Melalui simposum ini, Wapres meminta para diaspora untuk saling berbagi pengalaman, agar ke depan Indonesia bisa menjadi negara yang lebih maju dibanding negara lain.

“Momen ini bertepatan dengan 17 Agustus dengan terus memupuk semangat kebangsaan,” tandasnya.

Sebelumnya, Ketua Ikatan Ilmuan Indonesia Internasional Deden Rukmana menyampaikan apresiasi kepada perwakilan diaspora atas terselenggaranya acara ini.

Dalam kesempatan yang sama, Wakil Menteri Luar Negeri A.M. Fachir menyampaikan bahwa acara ini dihadiri para ilmuan dari 13 negara, yang merupakan akademisi muda berprestasi dan diakui internasional, bahkan beberapa di antaranya menjabat sebagai profesor di institusinya.
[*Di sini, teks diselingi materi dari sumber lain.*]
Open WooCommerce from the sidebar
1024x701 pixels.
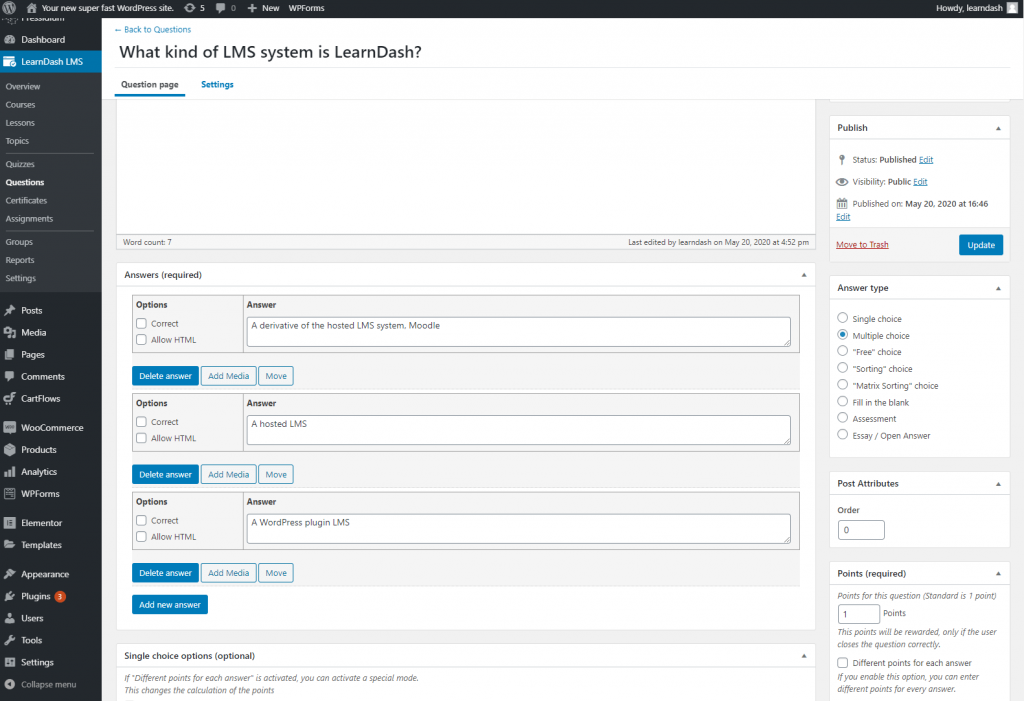[x=51, y=428]
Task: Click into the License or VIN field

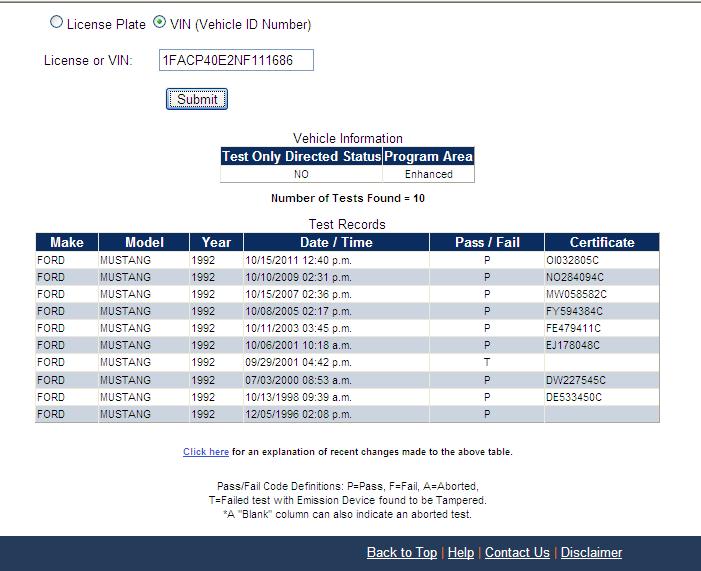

Sementara, Menteri Riset, Teknologi dan Pendidikan Tinggi Mohamad Nasir menyampaikan harapan agar diaspora yang berada di luar negeri mendapatkan kesempatan atau memperoleh diskresi untuk menjadi ASN.
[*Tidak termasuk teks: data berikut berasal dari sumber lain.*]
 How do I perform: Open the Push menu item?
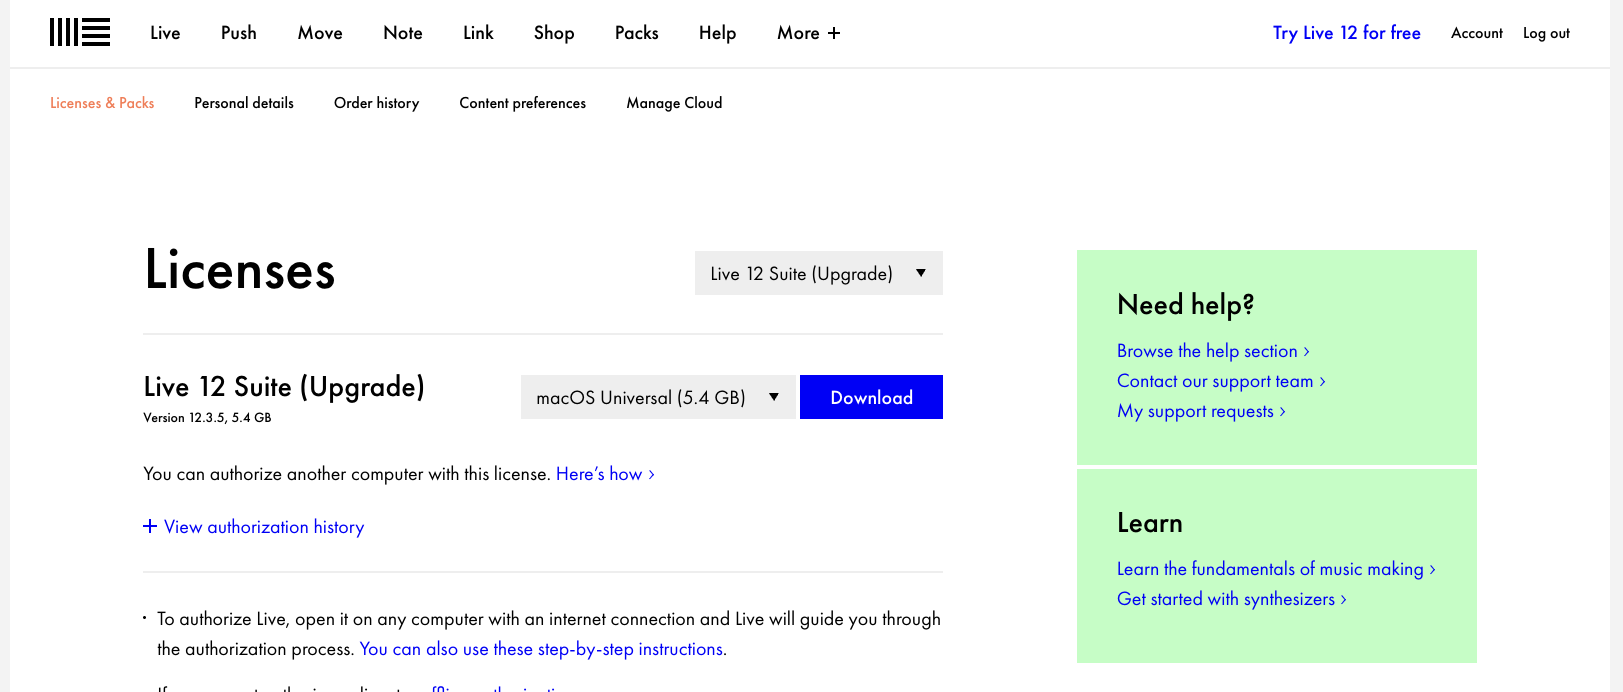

SCKD Tahun 2019 merupakan hasil kolaborasi antara Kementerian Riset, Teknologi, dan Pendidikan Tinggi, dengan Kementerian Luar Negeri, dengan mengusung tema “Mari Bersinergi dan Berkolaborasi”.

Hadir mendampingi Wapres Kepala Sekretariat Wapres Mohamad Oemar, Deputi Bidang Dukungan Kebijakan Pembangunan Manusia dan Pemerataan Pembangunan Bambang Widianto, dan Tim Ahli Wapres Sofyan Wanandi, (SA/AF/SK–KIP, Setwapres).